日本通運/通運事業実績、21年度コンテナ取扱量は5%減
日本通運(本社・東京都千代田区、齋藤充社長)は2月24日、2021年度の通運事業の概況に関する記者会見をオンラインで開催した。鉄道コンテナ取扱個数(12ftコンテナ換算)は前年同期比5・4%減の107万4187個となった。新規需要の掘り起こしを図り、ほぼ年度を通じて拡販キャンペーンを実施し、多数の新規顧客を獲得。一方、世界的な半導体不足による自動車工場の操業停止や生産数量の減少とともに、8月に発生した大雨によって生じた山陽線の不通が大きく響き、事業全体では取扱量が落ち込んだ。

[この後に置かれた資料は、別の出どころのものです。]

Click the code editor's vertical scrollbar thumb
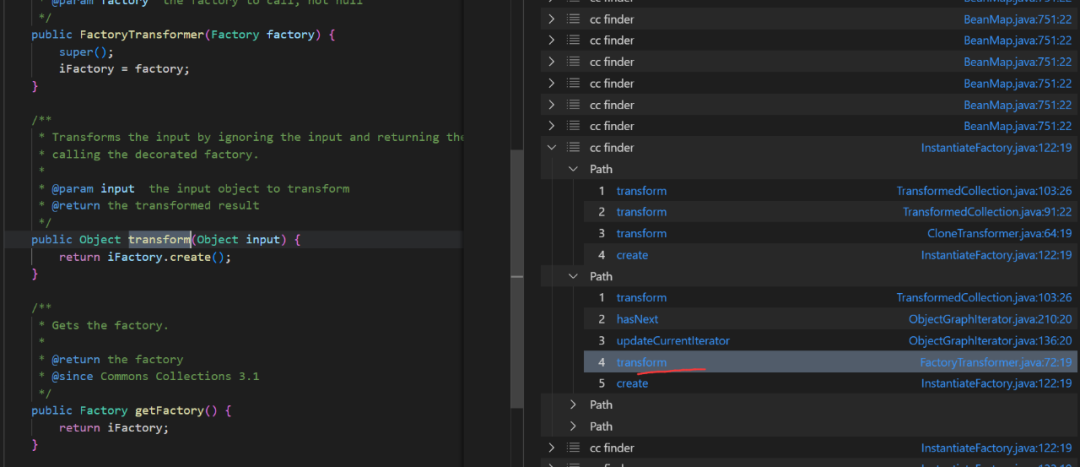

会見に出席したロジスティクス・ネットワーク事業本部通運部長の髙橋啓氏は、21年度の取り組みを振り返り、「新型コロナウイルスによる売上高への影響を抑えるため、コスト削減に重点を置き、鉄道コンテナのオペレーション管理を徹底した」と説明。具体的には自社車両を最大限活用しながら集配効率を高め、利益率向上を図った。併せて、従来は外部委託していたオペレーションの内製化を推進。22年度もさらなる利益改善を目指し、取り組みを継続していく考え。
今後の通運部門の成長に向けて重点施策として、①売上高の拡大②コストコントロールおよび生産性の向上③標準化とデジタル化④品質・安全の確保とコンプライアンスの遵守――の4項目を提示。加えて、通運事業の強靭化を実現するため、災害発生時の全社的バックアップ体制の構築に取り組む。髙橋氏は「現在その一環として、災害発生時の迅速な代替輸送を可能とするスキーム構築に着手している」と明かした。また、鉄道輸送と海上輸送を複合させた「Sea&Rail」サービスの拡販を進め、BCP対応を推進していく。